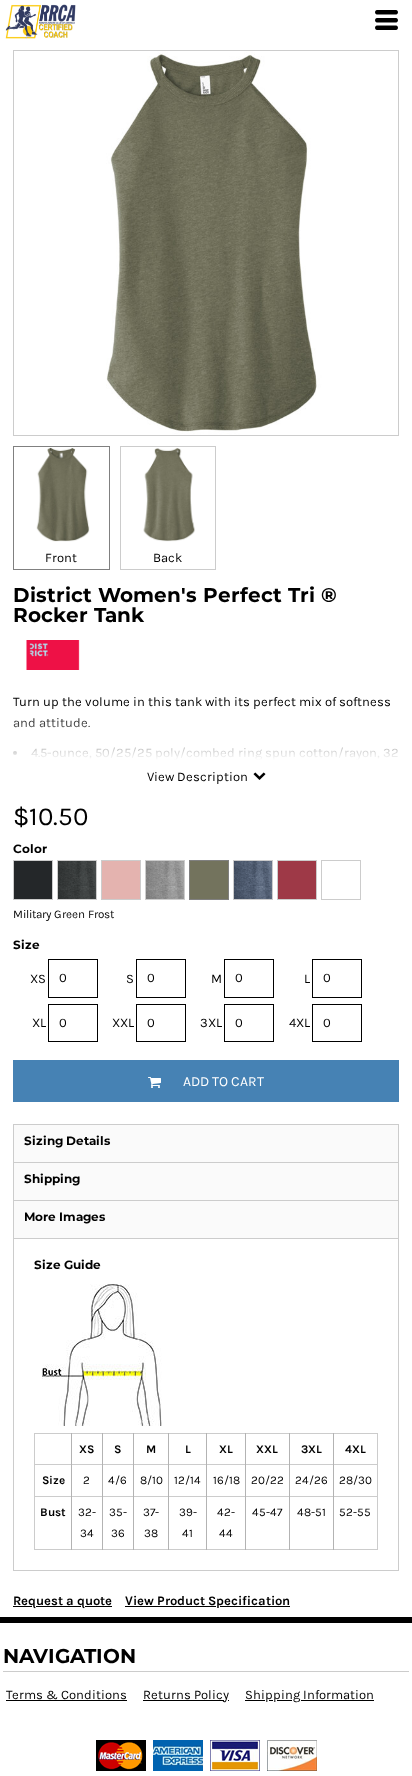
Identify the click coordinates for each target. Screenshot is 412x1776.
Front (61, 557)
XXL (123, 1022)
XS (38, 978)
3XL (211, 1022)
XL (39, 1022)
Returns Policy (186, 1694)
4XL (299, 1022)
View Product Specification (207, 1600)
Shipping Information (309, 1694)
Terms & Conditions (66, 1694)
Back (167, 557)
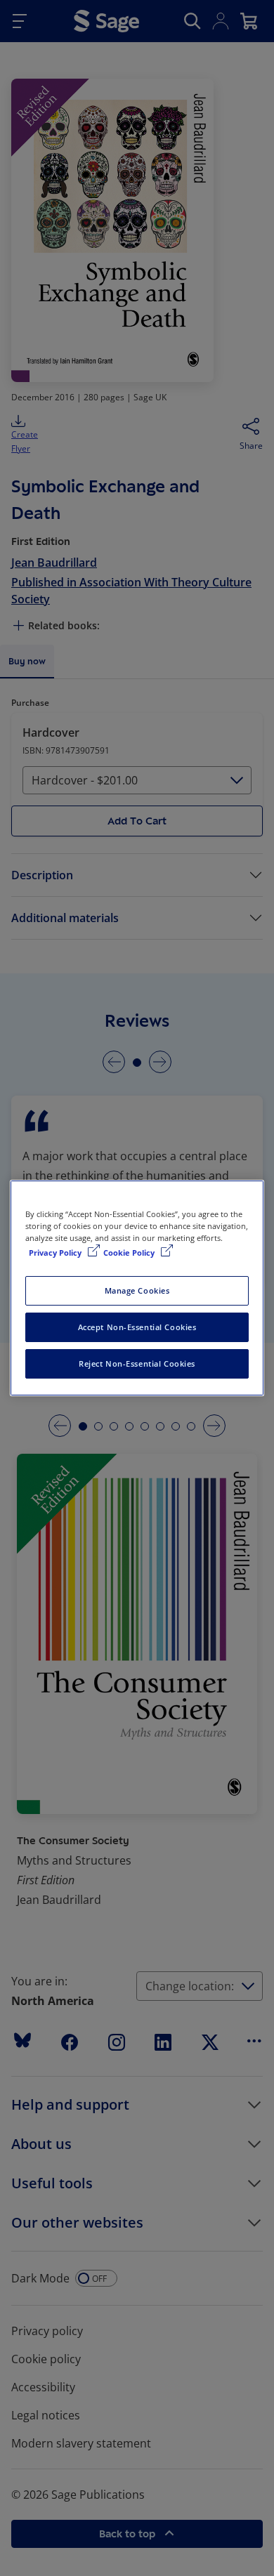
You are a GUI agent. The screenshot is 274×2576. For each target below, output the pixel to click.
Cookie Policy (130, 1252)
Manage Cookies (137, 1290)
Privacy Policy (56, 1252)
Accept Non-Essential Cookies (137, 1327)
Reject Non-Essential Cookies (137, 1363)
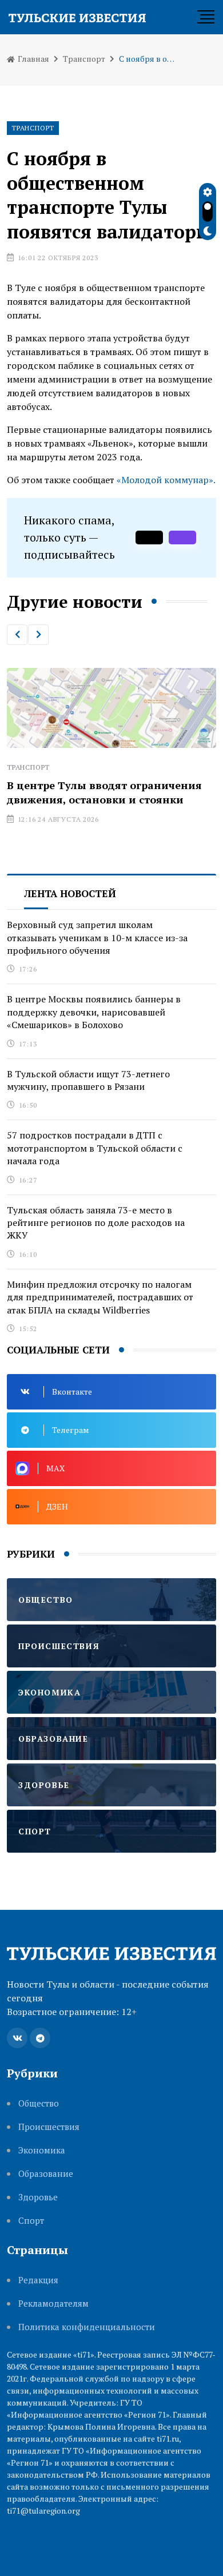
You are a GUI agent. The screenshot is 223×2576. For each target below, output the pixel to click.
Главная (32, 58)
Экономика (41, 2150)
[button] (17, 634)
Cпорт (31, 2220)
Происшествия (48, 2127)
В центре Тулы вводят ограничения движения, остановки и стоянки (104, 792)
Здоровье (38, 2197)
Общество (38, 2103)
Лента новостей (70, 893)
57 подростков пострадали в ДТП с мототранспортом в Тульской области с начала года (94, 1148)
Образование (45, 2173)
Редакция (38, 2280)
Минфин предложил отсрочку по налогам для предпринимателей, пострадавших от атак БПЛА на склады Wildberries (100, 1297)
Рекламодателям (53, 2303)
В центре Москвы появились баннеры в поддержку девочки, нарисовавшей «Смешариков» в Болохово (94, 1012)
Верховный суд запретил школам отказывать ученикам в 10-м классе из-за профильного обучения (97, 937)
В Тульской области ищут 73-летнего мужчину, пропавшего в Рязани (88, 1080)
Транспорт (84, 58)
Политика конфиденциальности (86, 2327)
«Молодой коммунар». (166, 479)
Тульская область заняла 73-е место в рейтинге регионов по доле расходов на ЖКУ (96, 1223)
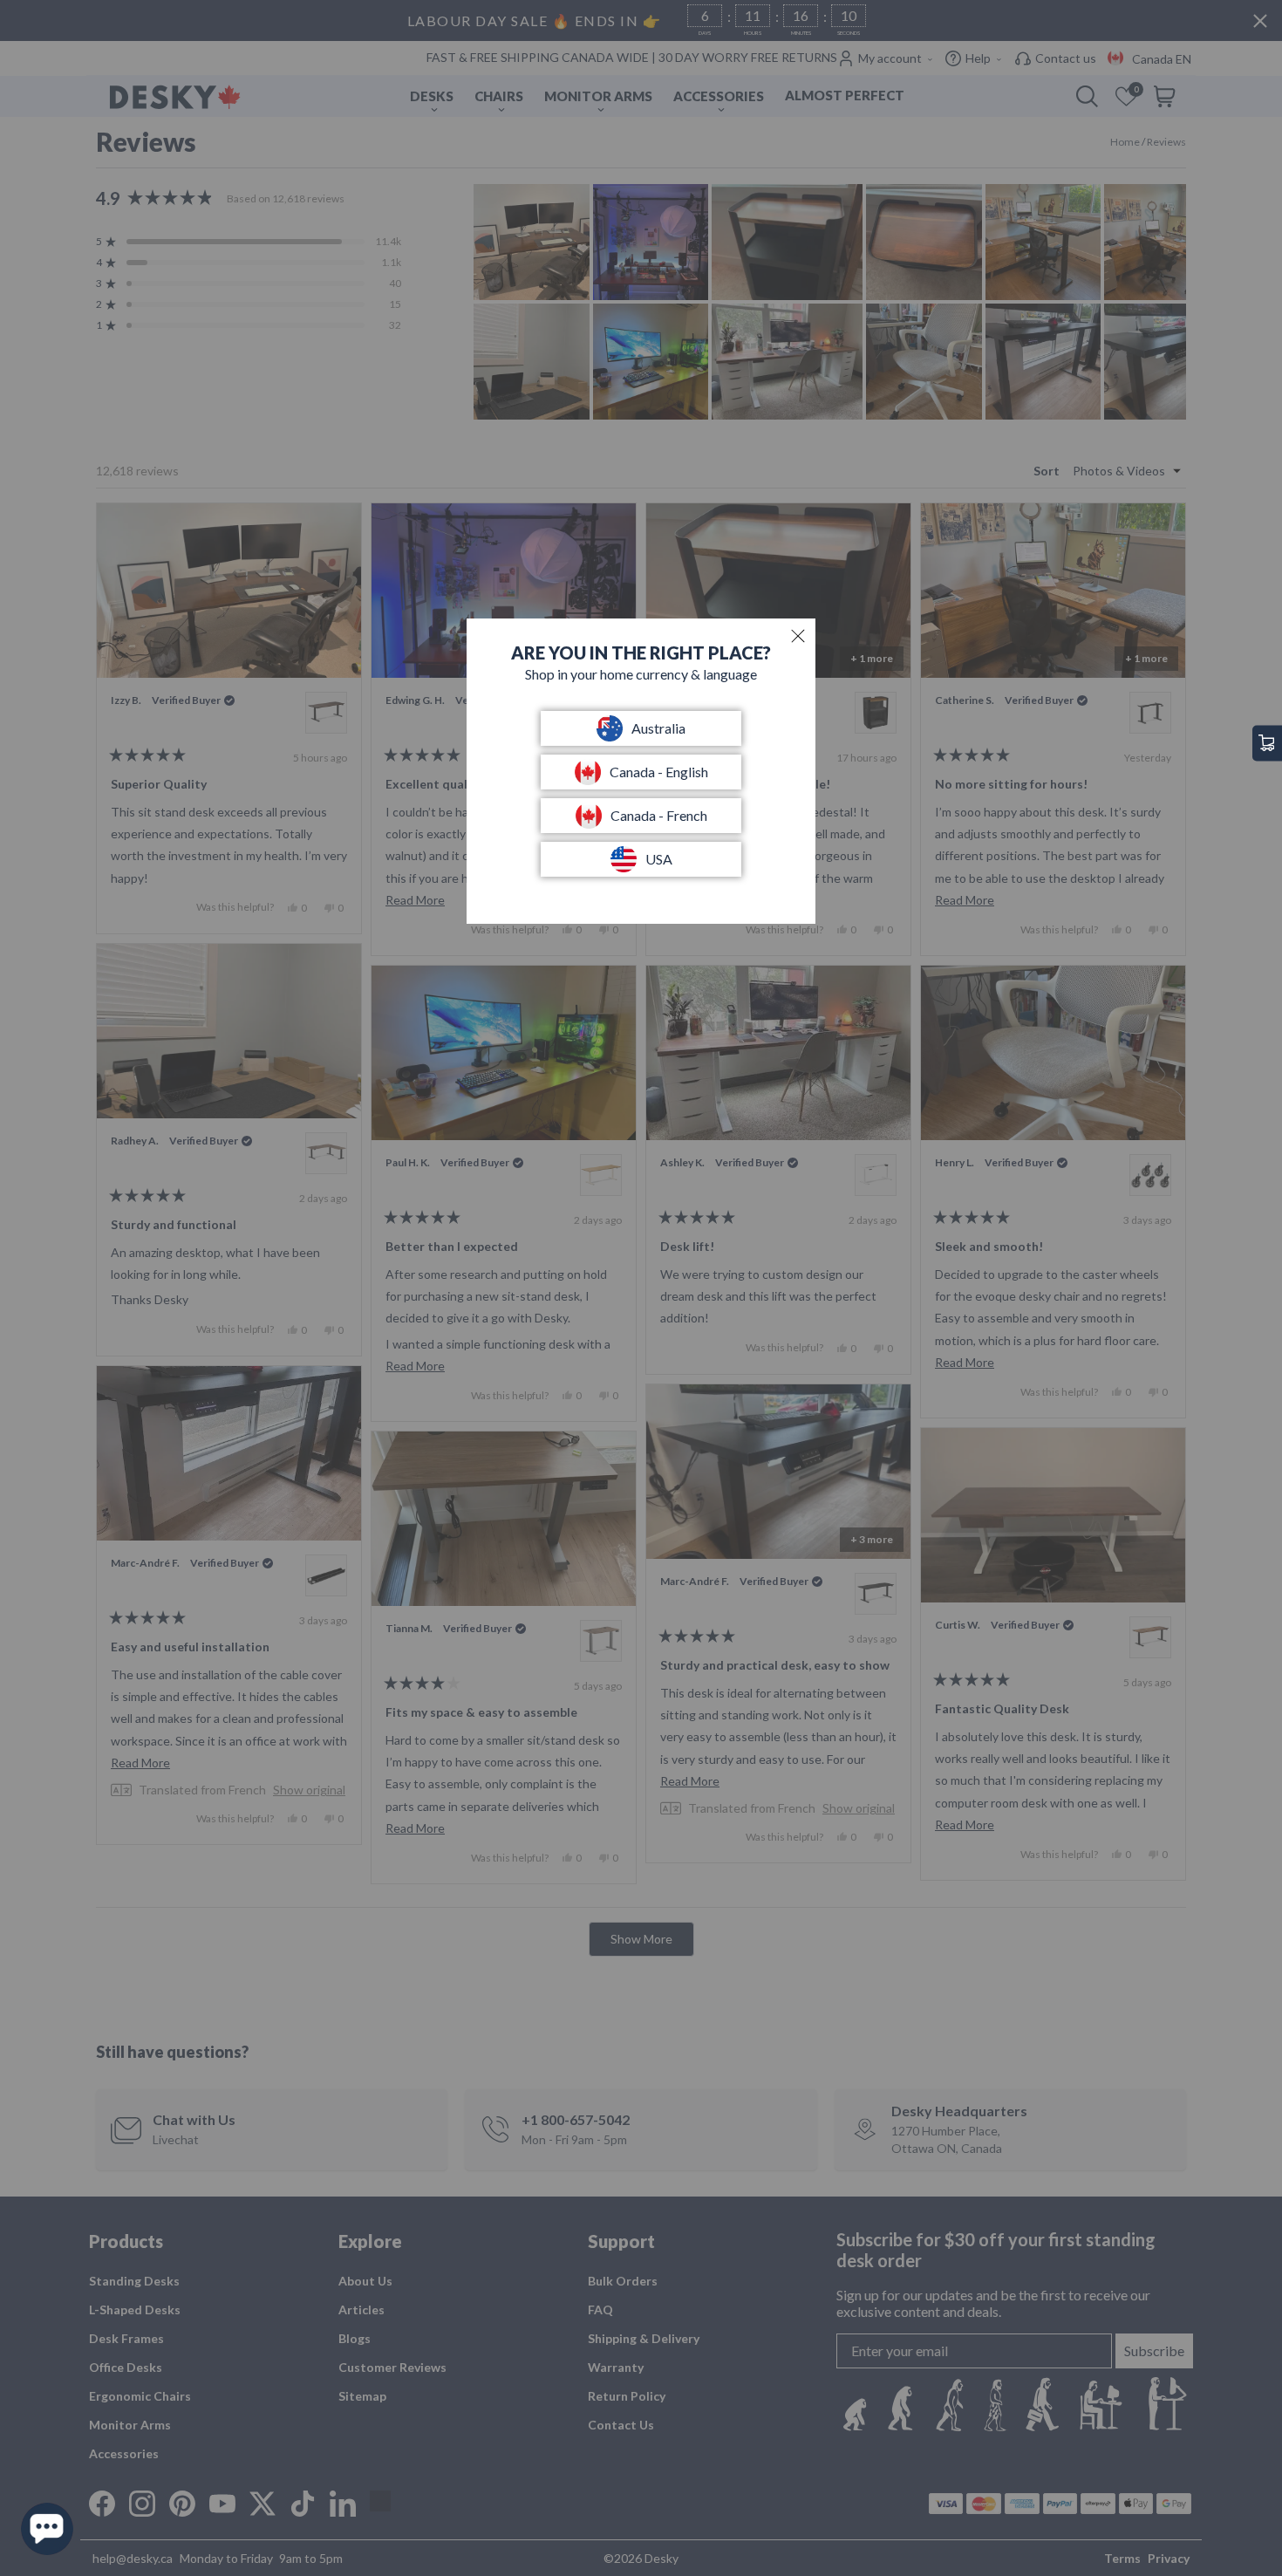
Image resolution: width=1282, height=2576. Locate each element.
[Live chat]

■ ■ ■ ■ ■ ■ ■

In the entries, find every line holding "target" and copy it.

Result of the task >>
Identify the click coordinates for each target. Screenshot is 412x1776.
You are a GUI agent. The screenshot is 274×2576. For each target below, output the pixel to click.
You are a GUI agent. The screenshot is 223×2576. For each target below, output the pixel to click.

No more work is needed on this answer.